(Study text begins)

4.3. Heterogeneous Effects

In addition to the average effects of the mandatory Cleaner Production Audit on firm exports, this research further investigates impacts of environmental regulations on different types of firms. Three firm characteristics stand out: firm ownership, firm location, and firm size. We find the effects in different types of firms are heterogeneous.

4.3.1. Heterogeneity on Firm Ownership

There is a general consensus that state-owned firms are systematically different from firms with other ownership types in China. State-owned enterprises (SOEs) have remarkable legal and financial advantages over other ownership types due to China’s unique institutional landscape described as a political pecking order [60,64]. Local officials’ promotion is closely related to the performance of state-owned enterprises, and so they have strong motivation to protect state-owned enterprises from environmental regulations, which may be harmful to their production and operation activities. Lax enforcement of laws and policies and administrative intervention give SOEs a certain privilege to escape from more stringent environmental regulations [17,65]. The generally existing fact is private firms have more credit constraints than SOEs. With better access to finance [19], SOEs are able to more easily get financial support from credit institutions and local governments to offset the environmental regulation costs. As Hering and Poncet [16] concluded, SOEs may not be affected by environmental regulations due to reduced obligations to comply with regulations and better access to finance.

(Study text ends)
(Data shown begins)

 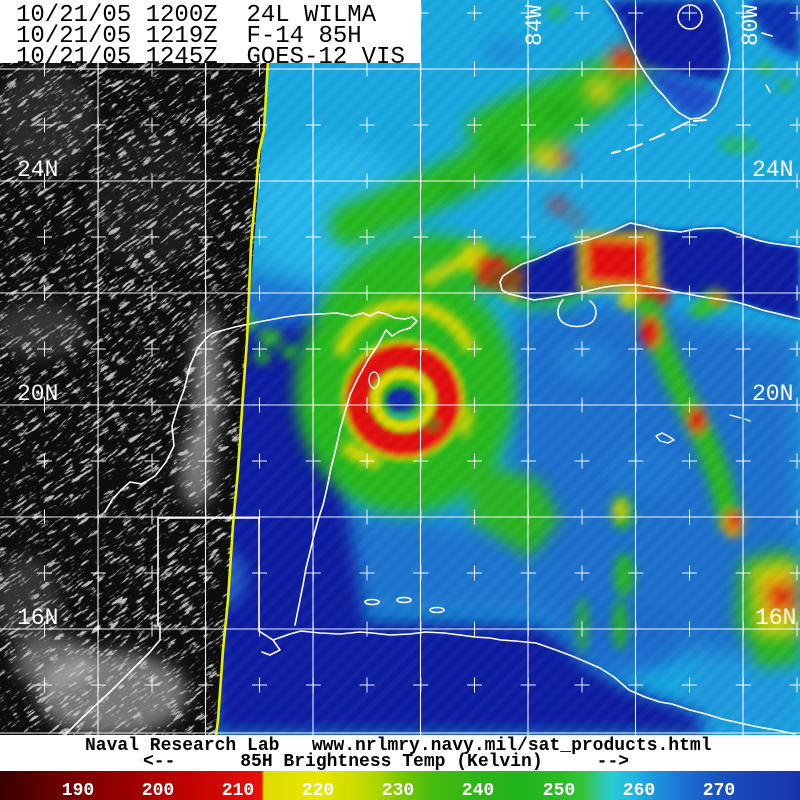 I want to click on svg-text:<-- 85H Brightness Temp (: <-- 85H Brightness Temp (Kelvin) -->, so click(x=386, y=762).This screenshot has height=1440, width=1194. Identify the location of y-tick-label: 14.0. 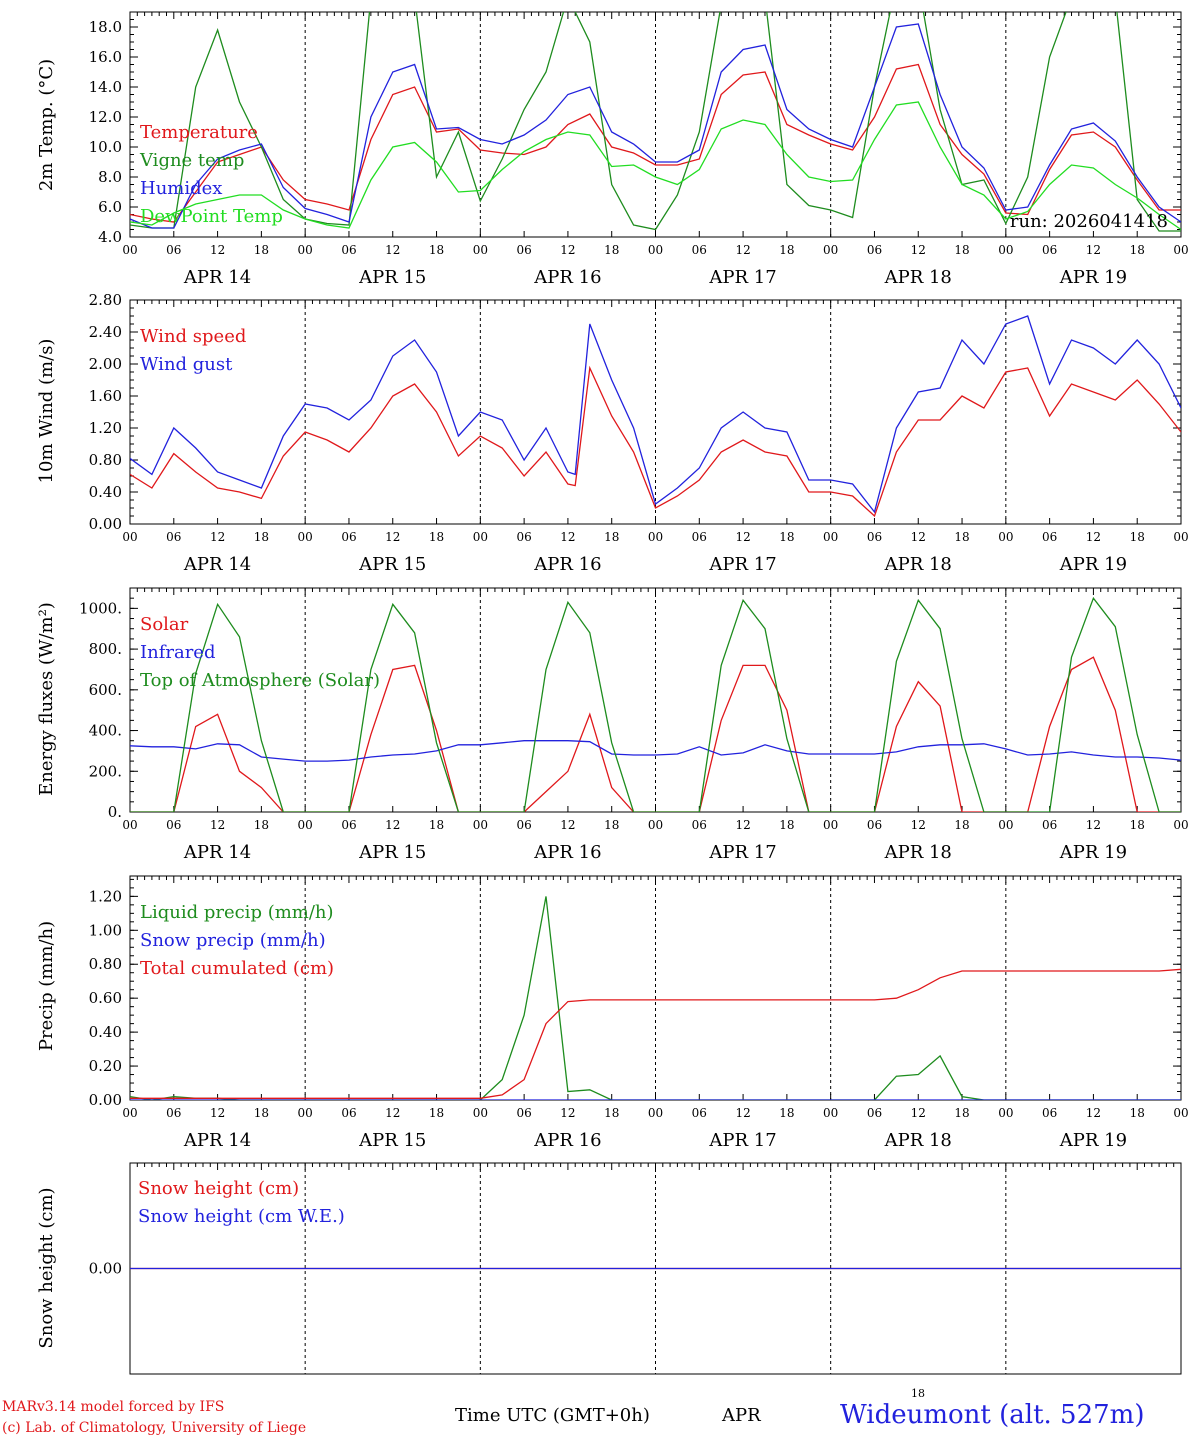
(106, 87).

(Data shown ends)

What you need to do >>
A. Answer these questions about the section on heterogeneous effects:
(i) Which three firm characteristics does it say stand out?
(ii) What does it say local officials' promotion is closely related to?
(iii) Whose conclusion does it cite that SOEs may not be affected by environmental regulations?
B. Please transcribe everything in the section on heterogeneous effects from "In addition to" down to "firms are heterogeneous.".
The data here come from another source.

Answers provided >>
A.
(i) Firm ownership, firm location, and firm size.
(ii) The performance of state-owned enterprises.
(iii) Hering and Poncet's.

B.
In addition to the average effects of the mandatory Cleaner Production Audit on firm exports, this research further investigates impacts of environmental regulations on different types of firms. Three firm characteristics stand out: firm ownership, firm location, and firm size. We find the effects in different types of firms are heterogeneous.